- [EXERCICES PROPOSÉS]
1. Recopiez fidèlement le passage du texte sur la tenue vestimentaire en entretien, en commençant par « Si l’habit n’est » et en poursuivant jusqu'à « l’ont bien compris. ».
2. D'après le texte sur la tenue vestimentaire en entretien, combien de jours l'Edhec consacre-t-elle au « networking » dès le début de l'année ?

- [TEXTE À LIRE]
Mais là, c’était une autre affaire. Il s’agissait d’être embauché dans une entreprise de luxe. Après avoir longuement hésité entre une tenue très classique et « quelque chose d’élégant mais avec une touche de fantaisie, pour montrer que j’étais sensible à la mode », il a finalement préféré ne prendre aucun risque et a ressorti son habituelle veste complétée d’un nouveau pantalon « plus chic ».

« Nos étudiants apprennent à se présenter à un employeur et donc à adopter le bon code vestimentaire, sachant qu’il varie selon les entreprises et les secteurs » Jérôme Troiano, responsable carrières à l’Edhec

Si l’habit n’est pas censé faire le moine, en réalité « le vêtement reste un marqueur culturel et identitaire fort », souligne la sociologue Isabel Boni-Le Goff, spécialiste du secteur du conseil. Donc, pour avoir des chances d’être retenu lors d’un entretien d’embauche ou de stage, mieux vaut se présenter avec la « bonne » tenue. Les écoles de commerce, qui font de l’insertion professionnelle leur atout maître, l’ont bien compris.

Il en est question dans les ateliers consacrés à l’embauche ou lors de séances de simulation d’entretiens. Des préceptes mis en pratique au travers de différentes manifestations organisées par les écoles. Ainsi, à l’Inseec, « les étudiants doivent venir en costume ou en tailleur lors des présentations d’études de cas ou du grand oral en fin de master 1, » indique Alexandra Vignolles, directrice de l’innovation pédagogique. A l’Edhec, dès le début d’année, deux jours sont consacrés au « networking » (réseautage). « Nos étudiants apprennent à se présenter à un employeur et donc à adopter le bon code vestimentaire, sachant qu’il varie selon les entreprises et les secteurs d’activité », explique Jérôme Troiano, responsable carrières de l’école lilloise.

- [MATÉRIEL FOURNI]

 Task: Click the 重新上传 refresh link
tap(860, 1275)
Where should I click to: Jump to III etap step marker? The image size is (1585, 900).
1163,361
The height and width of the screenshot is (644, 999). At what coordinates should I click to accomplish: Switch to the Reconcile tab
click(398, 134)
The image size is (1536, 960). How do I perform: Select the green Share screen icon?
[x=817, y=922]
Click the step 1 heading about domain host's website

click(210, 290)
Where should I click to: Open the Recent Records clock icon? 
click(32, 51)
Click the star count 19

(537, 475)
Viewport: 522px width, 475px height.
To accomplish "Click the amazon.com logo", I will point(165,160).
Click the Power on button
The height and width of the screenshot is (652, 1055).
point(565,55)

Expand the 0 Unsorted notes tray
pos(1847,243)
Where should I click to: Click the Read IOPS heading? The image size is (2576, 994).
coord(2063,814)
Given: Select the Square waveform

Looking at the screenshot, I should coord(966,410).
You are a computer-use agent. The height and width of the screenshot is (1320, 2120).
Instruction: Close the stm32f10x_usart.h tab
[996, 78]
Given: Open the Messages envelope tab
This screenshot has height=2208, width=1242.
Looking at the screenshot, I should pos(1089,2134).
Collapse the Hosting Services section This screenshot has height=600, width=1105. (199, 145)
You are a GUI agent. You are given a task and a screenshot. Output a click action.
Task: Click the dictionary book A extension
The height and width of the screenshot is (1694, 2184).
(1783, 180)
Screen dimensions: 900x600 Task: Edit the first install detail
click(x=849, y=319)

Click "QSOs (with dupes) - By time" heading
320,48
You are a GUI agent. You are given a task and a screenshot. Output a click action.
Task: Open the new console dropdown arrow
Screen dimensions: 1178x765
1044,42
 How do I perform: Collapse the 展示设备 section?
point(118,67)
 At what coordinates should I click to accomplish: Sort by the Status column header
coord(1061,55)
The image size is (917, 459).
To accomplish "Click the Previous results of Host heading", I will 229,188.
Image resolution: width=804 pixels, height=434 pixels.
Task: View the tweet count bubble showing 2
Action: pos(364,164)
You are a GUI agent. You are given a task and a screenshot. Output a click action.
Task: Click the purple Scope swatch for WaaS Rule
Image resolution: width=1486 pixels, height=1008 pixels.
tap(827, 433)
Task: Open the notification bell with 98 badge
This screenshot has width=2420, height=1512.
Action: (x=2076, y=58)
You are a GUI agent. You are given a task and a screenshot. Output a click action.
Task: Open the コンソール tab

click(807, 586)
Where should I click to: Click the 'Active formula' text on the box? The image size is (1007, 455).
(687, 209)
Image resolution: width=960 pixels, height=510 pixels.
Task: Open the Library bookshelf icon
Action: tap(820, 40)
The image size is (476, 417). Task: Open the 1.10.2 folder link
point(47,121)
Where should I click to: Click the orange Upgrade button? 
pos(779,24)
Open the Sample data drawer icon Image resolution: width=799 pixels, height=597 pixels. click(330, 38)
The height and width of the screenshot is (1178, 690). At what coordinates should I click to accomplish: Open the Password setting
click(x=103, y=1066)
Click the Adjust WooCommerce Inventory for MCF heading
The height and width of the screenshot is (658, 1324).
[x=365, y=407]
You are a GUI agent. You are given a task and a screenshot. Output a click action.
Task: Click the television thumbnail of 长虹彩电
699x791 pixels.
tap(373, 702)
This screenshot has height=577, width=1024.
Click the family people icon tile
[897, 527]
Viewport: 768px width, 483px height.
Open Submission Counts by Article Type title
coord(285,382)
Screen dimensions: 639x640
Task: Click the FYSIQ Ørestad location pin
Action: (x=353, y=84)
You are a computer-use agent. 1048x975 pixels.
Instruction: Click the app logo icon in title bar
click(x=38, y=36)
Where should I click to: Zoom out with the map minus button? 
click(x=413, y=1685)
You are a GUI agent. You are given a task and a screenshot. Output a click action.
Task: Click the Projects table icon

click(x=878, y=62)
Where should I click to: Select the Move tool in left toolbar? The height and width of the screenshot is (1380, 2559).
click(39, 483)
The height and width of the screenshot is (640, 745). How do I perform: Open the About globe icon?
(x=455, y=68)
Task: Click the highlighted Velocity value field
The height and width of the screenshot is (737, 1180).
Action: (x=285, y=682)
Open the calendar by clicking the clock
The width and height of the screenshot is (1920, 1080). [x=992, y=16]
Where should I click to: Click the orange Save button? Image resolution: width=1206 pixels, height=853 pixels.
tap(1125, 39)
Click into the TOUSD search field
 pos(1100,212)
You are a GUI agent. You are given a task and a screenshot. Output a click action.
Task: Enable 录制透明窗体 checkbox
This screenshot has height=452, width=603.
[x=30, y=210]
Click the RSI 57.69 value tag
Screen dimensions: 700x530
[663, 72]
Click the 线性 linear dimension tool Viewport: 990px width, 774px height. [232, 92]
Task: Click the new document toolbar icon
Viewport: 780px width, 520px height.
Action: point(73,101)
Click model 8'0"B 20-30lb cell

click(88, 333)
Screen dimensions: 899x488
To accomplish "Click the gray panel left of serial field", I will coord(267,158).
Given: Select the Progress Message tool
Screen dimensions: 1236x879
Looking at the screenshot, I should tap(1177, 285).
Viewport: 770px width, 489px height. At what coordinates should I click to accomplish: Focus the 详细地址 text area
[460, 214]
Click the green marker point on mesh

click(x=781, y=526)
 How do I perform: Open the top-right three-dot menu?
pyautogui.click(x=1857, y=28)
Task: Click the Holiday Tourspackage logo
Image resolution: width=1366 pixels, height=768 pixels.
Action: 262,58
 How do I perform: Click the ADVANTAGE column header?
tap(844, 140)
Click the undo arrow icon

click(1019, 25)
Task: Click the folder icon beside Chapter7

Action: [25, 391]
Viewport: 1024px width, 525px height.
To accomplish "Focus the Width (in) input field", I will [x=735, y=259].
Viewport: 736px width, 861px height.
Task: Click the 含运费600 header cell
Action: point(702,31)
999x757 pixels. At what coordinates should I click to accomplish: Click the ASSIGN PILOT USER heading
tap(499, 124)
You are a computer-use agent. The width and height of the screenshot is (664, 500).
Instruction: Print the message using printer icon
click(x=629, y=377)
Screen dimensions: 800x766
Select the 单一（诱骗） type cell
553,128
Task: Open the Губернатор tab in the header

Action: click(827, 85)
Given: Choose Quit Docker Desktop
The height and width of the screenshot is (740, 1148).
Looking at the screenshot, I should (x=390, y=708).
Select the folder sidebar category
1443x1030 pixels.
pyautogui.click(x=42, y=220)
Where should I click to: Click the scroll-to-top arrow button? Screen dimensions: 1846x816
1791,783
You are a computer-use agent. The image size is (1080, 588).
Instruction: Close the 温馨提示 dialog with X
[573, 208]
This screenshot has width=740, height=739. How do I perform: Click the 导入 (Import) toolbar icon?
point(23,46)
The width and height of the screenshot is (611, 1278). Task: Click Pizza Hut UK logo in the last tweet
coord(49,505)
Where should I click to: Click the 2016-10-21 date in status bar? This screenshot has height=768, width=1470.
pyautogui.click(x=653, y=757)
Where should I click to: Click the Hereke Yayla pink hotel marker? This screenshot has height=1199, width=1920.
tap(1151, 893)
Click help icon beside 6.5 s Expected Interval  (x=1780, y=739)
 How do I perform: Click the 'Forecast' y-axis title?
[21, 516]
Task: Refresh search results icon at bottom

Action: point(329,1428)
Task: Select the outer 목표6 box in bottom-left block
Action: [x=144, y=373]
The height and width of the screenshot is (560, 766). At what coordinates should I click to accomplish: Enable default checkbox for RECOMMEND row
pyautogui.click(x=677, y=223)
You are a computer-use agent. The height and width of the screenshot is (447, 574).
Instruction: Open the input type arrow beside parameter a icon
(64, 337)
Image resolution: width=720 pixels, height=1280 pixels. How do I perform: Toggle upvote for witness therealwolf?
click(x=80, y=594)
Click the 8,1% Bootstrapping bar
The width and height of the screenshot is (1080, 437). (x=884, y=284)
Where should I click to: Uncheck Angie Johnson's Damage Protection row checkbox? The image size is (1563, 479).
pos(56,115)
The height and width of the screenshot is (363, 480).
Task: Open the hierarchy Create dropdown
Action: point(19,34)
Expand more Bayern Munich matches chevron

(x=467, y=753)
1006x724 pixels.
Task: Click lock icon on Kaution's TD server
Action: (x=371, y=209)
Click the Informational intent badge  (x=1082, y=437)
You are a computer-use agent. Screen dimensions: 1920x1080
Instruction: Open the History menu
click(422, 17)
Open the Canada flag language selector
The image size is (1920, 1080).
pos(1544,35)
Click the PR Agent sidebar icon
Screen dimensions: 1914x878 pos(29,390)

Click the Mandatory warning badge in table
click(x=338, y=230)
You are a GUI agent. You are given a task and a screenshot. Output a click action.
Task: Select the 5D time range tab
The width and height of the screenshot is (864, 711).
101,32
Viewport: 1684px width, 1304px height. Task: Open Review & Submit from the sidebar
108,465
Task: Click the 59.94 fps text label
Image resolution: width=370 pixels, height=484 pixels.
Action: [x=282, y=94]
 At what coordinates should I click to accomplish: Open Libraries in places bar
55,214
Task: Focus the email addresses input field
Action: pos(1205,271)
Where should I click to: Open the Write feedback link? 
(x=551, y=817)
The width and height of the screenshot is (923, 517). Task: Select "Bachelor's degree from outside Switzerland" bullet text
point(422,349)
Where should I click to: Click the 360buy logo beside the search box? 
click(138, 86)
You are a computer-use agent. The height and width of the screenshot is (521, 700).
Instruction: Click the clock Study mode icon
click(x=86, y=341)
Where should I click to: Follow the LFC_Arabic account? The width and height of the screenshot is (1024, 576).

- [CORRIGÉ DE L'EXERCICE]
1.
Si l’habit n’est pas censé faire le moine, en réalité « le vêtement reste un marqueur culturel et identitaire fort », souligne la sociologue Isabel Boni-Le Goff, spécialiste du secteur du conseil. Donc, pour avoir des chances d’être retenu lors d’un entretien d’embauche ou de stage, mieux vaut se présenter avec la « bonne » tenue. Les écoles de commerce, qui font de l’insertion professionnelle leur atout maître, l’ont bien compris.

2. Deux jours.